Pesticides in Perspective - Modern farming and biodiversity

Farming cannot stand still

Farming cannot stand still

Pesticides in Perspective – Farming cannot stand still

An animation showing how modern farming relies on the innovations plant science provides to maintain biodiversity and wildlife.

Script

Each day there are 200,000 new mouths to feed across the world, and by 2050 the global population will have reached 9 billion.

This places an ever increasing strain on food production and supply. According to the UN Food and Agriculture Organisation the world must produce 60% more food to meet this demand.

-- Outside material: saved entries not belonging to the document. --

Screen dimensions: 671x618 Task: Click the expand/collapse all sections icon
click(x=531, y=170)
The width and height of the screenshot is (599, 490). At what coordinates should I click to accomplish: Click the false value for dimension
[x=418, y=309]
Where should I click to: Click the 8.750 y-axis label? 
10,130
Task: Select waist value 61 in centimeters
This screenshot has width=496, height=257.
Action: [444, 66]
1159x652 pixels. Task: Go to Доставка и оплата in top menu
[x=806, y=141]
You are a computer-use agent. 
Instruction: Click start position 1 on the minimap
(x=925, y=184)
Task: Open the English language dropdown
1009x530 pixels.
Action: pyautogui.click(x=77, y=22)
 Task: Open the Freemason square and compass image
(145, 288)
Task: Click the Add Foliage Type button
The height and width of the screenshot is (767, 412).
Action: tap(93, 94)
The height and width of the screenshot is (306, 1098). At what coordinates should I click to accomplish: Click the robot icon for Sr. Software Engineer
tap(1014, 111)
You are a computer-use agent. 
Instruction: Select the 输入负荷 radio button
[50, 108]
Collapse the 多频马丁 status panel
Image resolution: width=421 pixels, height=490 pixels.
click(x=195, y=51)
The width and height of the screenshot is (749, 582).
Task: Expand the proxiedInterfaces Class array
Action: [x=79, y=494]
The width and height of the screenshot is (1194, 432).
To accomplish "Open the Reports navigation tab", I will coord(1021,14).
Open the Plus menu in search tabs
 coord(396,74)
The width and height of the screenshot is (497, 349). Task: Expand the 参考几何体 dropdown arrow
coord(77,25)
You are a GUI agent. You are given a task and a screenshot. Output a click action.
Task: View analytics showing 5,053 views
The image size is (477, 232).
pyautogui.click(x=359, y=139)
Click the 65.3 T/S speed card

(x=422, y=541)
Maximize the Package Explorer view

Farming cannot stand still. Modern methods are critical to providing a safe, affordable and sustainable supply of food. But it’s important that we minimise the impact of food production on the environment and on wildlife.

The use of modern crop protection technologies such as pesticides allows us to maximise the productivity of existing agricultural land, so leaving uncropped land as habitats for wildlife.

To look at it another way, traditional and lower-input approaches to farming such as organic produce significantly lower yields than modern methods.

So, to produce the same amount of food, we would need to use more of the land that currently supports biodiversity.

UK farmers are amongst the best in the world at producing food while protecting habitats and wildlife – and that’s no surprise. It’s in their interests to ensure the long-term future of the land on which they rely for their and their families’ livelihoods.

In recent years, UK farmers have, for instance, planted or restored approximately 30,000km of hedgerows to provide food and shelter for wildlife.

And innovation in crop protection has meant they continue to be able to protect their crops from pests, weeds and diseases while the amount of pesticides applied has decreased by 71% from 1990.

Farmers are even using modern technologies to boost the biodiversity and wildlife of uncropped land.

Precision mapping allows farmers to identify less productive areas which can be set aside for biodiversity. Targeted use of herbicides can then help establish strips of pollen-rich flowers to produce a habitat more attractive to bees and other insects.

So, far from being detrimental to the environment, the ever increasing demand for food means modern farming is critical to our ability to maintain biodiversity and wildlife.

Let’s make the land we use as productive as possible so we can protect, as well as feed, our planet.

Let’s keep pesticides in perspective.